Breaking out of our echo chambers: cutting through the noise with creative storytelling about HIV

Analysis of social media use shows that, on the whole, most users tend to engage most with information that aligns to their existing beliefs and perceptions on the world. This phenomenon has been described as the echo chamber effect, whereby users find themselves surrounded, in general, by content from like-minded people and preferred information sources.

Echo chambers can be an opportunity as well as a barrier in the response to HIV. Some online communities offer spaces for people to access and share HIV-related information and resources in a stigma-free manner. On the other hand, echo chambers can also enhance stigmatization, promote discriminatory behaviours or spread inaccurate or false information. To some extent, the echo chamber effect can limit the ability of individuals or organizations to reach people outside of their natural audience bases.

UNAIDS and ViiV Healthcare chaired a symposium on breaking out of such echo chambers at the International AIDS Conference, being held from 23 to 27 July in Amsterdam, Netherlands. The panellists discussed various ways of being heard in a cluttered digital and non-digital space that has radically changed in the past decades.

Science magazine reporter Jon Cohen explained how he uses print, radio, television and Twitter to keep up with the onslaught of news. Despite the non-stop nature of his job, he stressed the importance of quality journalism.

“A medium is a medium and sadly a lot of people do not use the vehicle they have to tell stories well,” he said, likening it to a doctor not using his sharpest tool during an operation. In his opinion, it’s easy to lose readers and viewers, so he advised people to engage as much as possible with their audience and avoid preaching to people.

“Even if I offend people, I describe the reality, because I want you to see it and feel it,” he said.

Georgia Arnold, the Executive Director of the MTV Staying Alive Foundation, explained that the HIV television drama Shuga had had such a successful run for the past nine years because the show focused on teens and spoke to them at their level. It depicts relatable characters that deal with real issues and there is constant youth-based feedback. Recently, MTV introduced a gay character, which she said demanded some adjustment because some countries outlaw homosexuality.

“Use technology to transcend boundaries,” she said, explaining how MTV had to air two versions of the show but uploaded the gay version to YouTube and followed up on Twitter and Instagram. “Flex boundaries, do not smash them,” she advised.

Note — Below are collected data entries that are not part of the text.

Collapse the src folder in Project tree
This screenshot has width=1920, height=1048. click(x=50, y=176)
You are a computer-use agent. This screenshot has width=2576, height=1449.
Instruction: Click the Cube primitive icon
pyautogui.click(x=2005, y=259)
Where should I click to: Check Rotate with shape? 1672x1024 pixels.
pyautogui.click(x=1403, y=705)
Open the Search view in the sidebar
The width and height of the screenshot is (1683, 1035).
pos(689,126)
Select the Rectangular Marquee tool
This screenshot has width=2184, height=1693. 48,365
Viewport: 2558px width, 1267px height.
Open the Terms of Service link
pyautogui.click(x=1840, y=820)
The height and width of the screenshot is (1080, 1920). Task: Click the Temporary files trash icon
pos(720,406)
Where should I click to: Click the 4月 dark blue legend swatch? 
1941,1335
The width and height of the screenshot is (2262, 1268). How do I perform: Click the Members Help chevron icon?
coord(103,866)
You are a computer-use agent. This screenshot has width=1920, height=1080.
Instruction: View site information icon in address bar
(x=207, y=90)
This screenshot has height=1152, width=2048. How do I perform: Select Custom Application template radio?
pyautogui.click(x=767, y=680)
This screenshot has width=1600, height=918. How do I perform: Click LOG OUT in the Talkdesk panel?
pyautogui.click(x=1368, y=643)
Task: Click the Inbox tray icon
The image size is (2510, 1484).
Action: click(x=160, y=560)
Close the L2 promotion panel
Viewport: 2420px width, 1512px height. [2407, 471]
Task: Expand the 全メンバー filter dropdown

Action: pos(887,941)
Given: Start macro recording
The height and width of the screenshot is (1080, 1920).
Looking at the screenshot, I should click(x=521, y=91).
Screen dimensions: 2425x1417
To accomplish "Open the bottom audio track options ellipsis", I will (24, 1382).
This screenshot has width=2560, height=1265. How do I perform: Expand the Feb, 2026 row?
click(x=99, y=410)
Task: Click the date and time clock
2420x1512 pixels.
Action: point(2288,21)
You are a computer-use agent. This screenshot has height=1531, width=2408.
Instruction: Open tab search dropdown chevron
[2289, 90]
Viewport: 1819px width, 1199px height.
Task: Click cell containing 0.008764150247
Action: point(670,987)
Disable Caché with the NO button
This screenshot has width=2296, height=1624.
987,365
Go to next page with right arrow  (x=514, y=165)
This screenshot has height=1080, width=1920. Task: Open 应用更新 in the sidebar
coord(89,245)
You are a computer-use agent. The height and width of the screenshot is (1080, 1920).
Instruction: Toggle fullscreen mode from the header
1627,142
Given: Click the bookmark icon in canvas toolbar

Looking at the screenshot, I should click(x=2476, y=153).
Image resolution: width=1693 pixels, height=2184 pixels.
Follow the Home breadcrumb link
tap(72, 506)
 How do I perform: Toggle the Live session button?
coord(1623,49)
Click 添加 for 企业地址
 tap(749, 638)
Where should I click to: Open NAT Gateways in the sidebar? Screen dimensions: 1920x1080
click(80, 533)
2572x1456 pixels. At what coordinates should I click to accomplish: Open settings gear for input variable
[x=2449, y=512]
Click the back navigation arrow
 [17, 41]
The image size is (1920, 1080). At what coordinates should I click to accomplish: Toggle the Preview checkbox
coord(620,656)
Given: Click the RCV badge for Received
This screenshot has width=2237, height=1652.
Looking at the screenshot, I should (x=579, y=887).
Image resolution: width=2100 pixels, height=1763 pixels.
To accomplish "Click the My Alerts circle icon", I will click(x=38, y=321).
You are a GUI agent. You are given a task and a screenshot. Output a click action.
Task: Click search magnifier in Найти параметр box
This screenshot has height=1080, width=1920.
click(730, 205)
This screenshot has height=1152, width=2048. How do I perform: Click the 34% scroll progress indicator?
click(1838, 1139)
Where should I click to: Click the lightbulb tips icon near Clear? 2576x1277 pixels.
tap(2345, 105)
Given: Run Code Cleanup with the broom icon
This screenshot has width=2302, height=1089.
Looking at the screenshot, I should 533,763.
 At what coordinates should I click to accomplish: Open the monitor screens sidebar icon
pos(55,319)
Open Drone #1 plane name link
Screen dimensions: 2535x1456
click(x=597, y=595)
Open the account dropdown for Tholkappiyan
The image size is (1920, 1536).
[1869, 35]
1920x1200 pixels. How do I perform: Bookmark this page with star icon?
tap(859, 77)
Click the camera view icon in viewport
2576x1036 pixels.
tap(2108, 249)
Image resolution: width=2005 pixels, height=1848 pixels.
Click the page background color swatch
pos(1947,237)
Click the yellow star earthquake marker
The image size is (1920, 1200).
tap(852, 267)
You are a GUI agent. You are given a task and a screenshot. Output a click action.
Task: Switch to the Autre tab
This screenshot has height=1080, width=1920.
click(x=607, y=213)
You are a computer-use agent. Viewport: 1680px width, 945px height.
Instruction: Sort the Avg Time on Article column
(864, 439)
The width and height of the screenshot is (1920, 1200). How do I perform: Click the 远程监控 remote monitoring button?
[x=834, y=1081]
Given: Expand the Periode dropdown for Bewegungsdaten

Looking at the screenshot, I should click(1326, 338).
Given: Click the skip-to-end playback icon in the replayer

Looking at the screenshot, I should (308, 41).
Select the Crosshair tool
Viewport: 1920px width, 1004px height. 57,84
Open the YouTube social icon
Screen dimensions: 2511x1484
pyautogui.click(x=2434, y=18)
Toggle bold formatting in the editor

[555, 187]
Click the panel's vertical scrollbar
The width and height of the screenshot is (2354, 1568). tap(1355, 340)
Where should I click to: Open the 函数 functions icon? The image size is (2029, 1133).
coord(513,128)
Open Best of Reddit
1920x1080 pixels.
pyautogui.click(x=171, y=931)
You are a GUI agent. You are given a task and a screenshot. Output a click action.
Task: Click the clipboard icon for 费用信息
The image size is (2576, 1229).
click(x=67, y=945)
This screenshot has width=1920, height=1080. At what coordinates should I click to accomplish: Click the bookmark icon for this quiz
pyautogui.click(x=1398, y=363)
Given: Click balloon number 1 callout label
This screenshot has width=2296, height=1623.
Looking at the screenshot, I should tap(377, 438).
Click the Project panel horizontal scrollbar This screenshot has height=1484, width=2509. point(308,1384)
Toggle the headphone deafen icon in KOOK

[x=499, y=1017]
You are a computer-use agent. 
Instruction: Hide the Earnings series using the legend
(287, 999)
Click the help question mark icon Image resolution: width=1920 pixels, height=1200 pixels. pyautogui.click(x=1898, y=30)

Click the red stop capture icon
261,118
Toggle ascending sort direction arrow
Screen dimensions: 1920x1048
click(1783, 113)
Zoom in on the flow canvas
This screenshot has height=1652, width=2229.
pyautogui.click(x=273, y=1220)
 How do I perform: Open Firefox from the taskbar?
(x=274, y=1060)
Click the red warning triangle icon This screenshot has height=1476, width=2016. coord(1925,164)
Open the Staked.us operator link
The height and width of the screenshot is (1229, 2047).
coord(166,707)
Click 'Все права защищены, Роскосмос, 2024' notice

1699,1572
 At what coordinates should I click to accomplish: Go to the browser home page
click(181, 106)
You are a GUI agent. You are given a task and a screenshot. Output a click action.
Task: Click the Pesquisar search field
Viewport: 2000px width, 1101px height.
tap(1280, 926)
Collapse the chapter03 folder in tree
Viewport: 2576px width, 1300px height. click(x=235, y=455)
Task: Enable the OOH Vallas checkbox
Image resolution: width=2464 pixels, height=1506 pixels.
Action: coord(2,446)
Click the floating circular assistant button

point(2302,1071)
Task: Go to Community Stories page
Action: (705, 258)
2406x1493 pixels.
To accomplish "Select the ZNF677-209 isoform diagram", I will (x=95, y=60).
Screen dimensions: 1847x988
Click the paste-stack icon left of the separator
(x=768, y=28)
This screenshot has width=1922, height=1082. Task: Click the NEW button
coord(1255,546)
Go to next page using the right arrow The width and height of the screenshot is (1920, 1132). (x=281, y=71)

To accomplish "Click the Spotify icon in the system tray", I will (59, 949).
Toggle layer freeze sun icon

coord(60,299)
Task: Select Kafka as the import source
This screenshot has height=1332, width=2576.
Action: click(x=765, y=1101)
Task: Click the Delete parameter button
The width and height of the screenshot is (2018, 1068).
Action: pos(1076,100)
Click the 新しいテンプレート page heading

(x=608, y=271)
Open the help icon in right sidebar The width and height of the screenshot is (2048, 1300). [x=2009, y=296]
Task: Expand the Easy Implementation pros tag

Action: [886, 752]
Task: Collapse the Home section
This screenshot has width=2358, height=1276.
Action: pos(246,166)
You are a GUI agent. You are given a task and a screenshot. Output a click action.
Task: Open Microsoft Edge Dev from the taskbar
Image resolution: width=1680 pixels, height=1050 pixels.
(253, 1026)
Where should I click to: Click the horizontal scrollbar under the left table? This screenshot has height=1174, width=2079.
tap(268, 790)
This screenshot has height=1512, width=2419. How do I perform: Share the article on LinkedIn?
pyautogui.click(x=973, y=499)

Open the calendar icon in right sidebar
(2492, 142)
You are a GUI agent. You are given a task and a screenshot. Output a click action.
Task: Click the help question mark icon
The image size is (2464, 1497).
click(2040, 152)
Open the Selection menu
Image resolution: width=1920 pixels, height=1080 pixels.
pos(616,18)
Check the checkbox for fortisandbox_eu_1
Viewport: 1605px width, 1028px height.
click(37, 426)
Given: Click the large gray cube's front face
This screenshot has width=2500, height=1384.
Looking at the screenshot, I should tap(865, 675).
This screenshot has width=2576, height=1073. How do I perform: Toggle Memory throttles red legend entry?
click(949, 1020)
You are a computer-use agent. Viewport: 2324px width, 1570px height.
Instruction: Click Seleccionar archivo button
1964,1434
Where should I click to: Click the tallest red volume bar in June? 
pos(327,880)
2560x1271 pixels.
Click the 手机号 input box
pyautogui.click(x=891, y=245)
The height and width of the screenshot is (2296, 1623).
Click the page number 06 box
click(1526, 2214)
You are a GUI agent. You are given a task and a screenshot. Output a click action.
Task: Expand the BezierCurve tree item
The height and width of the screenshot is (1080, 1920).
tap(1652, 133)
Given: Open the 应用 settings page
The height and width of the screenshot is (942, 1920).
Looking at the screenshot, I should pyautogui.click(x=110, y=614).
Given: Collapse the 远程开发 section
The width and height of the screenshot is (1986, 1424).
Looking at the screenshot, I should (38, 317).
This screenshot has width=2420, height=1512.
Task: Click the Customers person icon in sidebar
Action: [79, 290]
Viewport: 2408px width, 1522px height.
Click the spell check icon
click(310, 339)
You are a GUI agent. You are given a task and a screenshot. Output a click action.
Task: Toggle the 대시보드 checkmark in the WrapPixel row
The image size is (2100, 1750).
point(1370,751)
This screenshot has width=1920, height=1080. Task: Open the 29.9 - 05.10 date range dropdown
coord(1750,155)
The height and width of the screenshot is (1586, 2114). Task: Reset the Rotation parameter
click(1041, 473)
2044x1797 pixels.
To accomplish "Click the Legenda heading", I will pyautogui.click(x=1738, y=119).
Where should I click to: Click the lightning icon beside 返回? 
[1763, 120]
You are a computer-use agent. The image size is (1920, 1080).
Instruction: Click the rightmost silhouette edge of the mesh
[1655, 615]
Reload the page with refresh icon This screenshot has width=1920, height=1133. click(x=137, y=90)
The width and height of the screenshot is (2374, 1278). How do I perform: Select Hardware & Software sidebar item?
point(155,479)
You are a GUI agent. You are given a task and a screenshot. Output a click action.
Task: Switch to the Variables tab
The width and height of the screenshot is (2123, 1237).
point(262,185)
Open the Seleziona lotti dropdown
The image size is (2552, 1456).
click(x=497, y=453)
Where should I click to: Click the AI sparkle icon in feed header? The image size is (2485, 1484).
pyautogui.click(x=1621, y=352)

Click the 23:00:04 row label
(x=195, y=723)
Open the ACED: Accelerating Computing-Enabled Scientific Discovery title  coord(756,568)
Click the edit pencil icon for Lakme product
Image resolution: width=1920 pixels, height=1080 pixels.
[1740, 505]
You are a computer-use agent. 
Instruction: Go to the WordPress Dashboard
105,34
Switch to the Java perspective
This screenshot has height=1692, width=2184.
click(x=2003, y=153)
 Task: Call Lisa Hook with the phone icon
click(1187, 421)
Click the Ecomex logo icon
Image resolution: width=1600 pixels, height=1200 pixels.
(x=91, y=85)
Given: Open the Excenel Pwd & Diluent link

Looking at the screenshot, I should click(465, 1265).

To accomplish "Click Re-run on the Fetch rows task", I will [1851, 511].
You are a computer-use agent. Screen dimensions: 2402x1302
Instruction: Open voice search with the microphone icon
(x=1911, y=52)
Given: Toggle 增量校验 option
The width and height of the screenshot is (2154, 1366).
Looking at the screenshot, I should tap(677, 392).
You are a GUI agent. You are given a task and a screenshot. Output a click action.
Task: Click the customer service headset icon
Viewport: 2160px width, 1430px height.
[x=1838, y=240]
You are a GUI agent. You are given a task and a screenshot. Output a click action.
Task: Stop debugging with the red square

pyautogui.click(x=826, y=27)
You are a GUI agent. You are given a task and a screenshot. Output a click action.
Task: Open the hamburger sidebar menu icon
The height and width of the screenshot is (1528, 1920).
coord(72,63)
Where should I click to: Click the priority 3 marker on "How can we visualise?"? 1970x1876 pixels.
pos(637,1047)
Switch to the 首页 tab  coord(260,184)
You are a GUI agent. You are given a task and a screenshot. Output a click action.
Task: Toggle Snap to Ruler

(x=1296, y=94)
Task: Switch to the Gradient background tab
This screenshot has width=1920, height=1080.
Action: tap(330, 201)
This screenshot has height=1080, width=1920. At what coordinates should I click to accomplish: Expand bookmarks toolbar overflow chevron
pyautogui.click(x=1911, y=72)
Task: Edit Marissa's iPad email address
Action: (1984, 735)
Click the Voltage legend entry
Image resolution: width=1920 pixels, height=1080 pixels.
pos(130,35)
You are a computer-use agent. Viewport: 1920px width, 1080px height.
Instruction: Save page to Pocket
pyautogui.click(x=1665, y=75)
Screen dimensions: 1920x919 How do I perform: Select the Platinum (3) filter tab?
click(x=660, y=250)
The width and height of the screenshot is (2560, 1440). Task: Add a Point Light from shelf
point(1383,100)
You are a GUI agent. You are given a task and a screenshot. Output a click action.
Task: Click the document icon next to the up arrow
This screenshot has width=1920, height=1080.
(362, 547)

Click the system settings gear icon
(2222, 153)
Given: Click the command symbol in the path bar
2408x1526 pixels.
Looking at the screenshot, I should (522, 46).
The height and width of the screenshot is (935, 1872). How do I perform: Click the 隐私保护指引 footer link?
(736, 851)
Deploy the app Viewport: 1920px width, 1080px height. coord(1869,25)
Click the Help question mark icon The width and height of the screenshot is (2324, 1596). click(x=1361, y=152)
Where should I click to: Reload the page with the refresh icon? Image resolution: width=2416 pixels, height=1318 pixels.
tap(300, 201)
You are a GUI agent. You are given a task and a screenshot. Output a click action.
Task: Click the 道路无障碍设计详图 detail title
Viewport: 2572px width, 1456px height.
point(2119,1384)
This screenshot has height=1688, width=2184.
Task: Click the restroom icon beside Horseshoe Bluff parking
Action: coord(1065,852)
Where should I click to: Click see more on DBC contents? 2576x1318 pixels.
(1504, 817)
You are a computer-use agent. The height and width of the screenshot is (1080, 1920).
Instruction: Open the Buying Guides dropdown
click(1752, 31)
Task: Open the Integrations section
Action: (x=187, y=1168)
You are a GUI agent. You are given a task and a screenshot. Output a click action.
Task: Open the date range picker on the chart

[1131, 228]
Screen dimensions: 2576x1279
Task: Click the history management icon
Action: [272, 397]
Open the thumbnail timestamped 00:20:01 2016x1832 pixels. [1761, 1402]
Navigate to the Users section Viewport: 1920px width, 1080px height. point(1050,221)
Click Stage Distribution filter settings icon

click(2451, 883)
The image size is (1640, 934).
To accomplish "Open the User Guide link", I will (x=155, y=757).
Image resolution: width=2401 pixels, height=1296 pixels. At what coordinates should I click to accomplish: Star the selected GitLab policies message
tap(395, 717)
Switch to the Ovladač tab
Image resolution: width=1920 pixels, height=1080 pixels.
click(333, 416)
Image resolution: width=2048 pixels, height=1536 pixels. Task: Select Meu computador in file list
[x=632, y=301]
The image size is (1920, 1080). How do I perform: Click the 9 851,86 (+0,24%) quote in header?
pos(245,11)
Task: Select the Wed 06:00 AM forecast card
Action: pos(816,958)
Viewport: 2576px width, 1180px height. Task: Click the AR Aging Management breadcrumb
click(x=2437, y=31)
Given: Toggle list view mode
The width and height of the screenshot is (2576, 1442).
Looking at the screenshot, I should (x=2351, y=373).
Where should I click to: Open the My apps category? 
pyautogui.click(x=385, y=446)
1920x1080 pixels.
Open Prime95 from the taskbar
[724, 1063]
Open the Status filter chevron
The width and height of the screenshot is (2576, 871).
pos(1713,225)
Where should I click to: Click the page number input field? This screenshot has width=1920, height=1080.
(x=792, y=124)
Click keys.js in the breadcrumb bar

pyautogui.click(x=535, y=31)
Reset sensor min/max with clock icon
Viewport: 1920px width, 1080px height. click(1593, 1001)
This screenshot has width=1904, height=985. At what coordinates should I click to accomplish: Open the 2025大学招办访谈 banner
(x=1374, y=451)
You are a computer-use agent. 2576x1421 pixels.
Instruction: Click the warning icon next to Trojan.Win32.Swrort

J.P. Mokgethi-Heath couldn’t agree more. He is a policy adviser on HIV and theology for the Church of Sweden and uses his pulpit and sacred texts to reach his audience. “I help people understand texts in a different way,” he said. For him, his style of storytelling in person leads to an immediate response, so he aims to always stay true to his beliefs.

Immediacy and immersion drove Rowan Pybus and Sydelle Willow-Smith to try their hand at virtual reality video-making. The founders of Makhulu Productions based their 3-D short films on young South Africans’ experiences and highlighted one adolescent girl’s journey with HIV, making viewers feel like they are walking into a clinic for an HIV test.

“Virtual reality can have a physical effect on people, and that is a very exciting space to be in,” Mr Pybus said. Ms Willow-Smith added that the fact that Google, UNAIDS, the Desmond Tutu HIV Foundation and the Children’s Radio Foundation all partnered to make the films possible reflects how there is real interest to “break out of individual echo chambers.”

UNAIDS Communications Director Mahesh Mahalingam said that World AIDS Day provides a great opportunity to reach out to people about HIV. Last year, he said, UNAIDS wanted to communicate in a fresh way. The team produced a magazine-like report on the right to health in general, going beyond issues related to HIV. Various communities weighed-in in a series of questions and answers on what the right to health means to them.

“People got to say what they wanted through the UNAIDS mouthpiece, allowing us to break barriers and reach new audiences,” he said.

The symposium ended with ViiV Healthcare and UNAIDS announcing a new digital storytelling challenge prize. “If you feel you engage hard-to-reach groups on issues related to HIV prevention, testing, care and/or stigma, then apply,” said ViiV Healthcare Positive Action’s Jennifer Carpenter. She also recognized the two winners of the Every Footstep Counts video competition, Rogers Simiyu from the Elisabeth Glaser Pediatric AIDS Foundation and Joseph Baguma of THETA-Uganda.